# Kleines Graphenspiel



## Apo (9. Okt 2006)

Hi,

ich wollte eigentlich nur ein Petrinetz mit Java simulieren, um Deadlocks und Traps besser zu veranschaulichen. Doch es wurde ein kleines Denkspiel 

Ziel des Spiel ist es, alle Knoten einfarbig zu bekommen.
Wenn man auf einen Knoten klickt, wechselt dieser und seine Nachbarknoten die Farben nach einer bestimmten Reihenfolge.
Klingt recht einfach ... ist es aber meistens nicht  vor allem wenn man mehr als 2 Farben hat.

Es ist noch im Betastadium, deshalb würde ich mich über einige Tester sehr freuen. 

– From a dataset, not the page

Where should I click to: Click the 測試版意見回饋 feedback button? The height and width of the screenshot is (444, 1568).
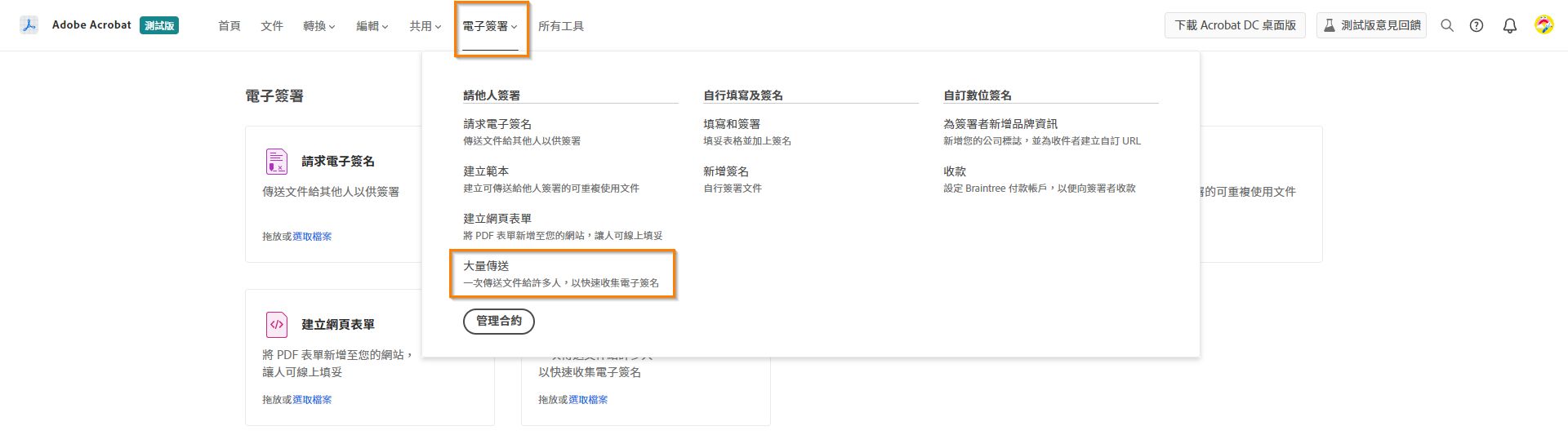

Der Sourcecode ist natürlich mit dabei. 

Screenshot: Schau mich an

Download: Download mich


----------



## B. Sc. Inf. (29. Okt 2006)

Das ist auch nicht einfach. Das Faerbbarkeitsproblem ist NP-Hart.


----------



## Leroy42 (30. Okt 2006)

Ich bin jetzt schon ein paar Mal über den Begriff *NP-hart* gestolpert.  :shock: 

Ist das eigentlich dasselbe wie _NP-vollständig_?


----------



## SlaterB (30. Okt 2006)

wozu gibts denn google und Wikipedia? 

ich glaube man kann es so ausdrücken:
NP-vollständig = in NP und löst alle (anderen) NP-Probleme in NP-Zeit

NP-hart = löst alle (anderen) NP-Probleme in NP-Zeit falls selber in NP

http://de.wikipedia.org/wiki/NP-Vollständigkeit


----------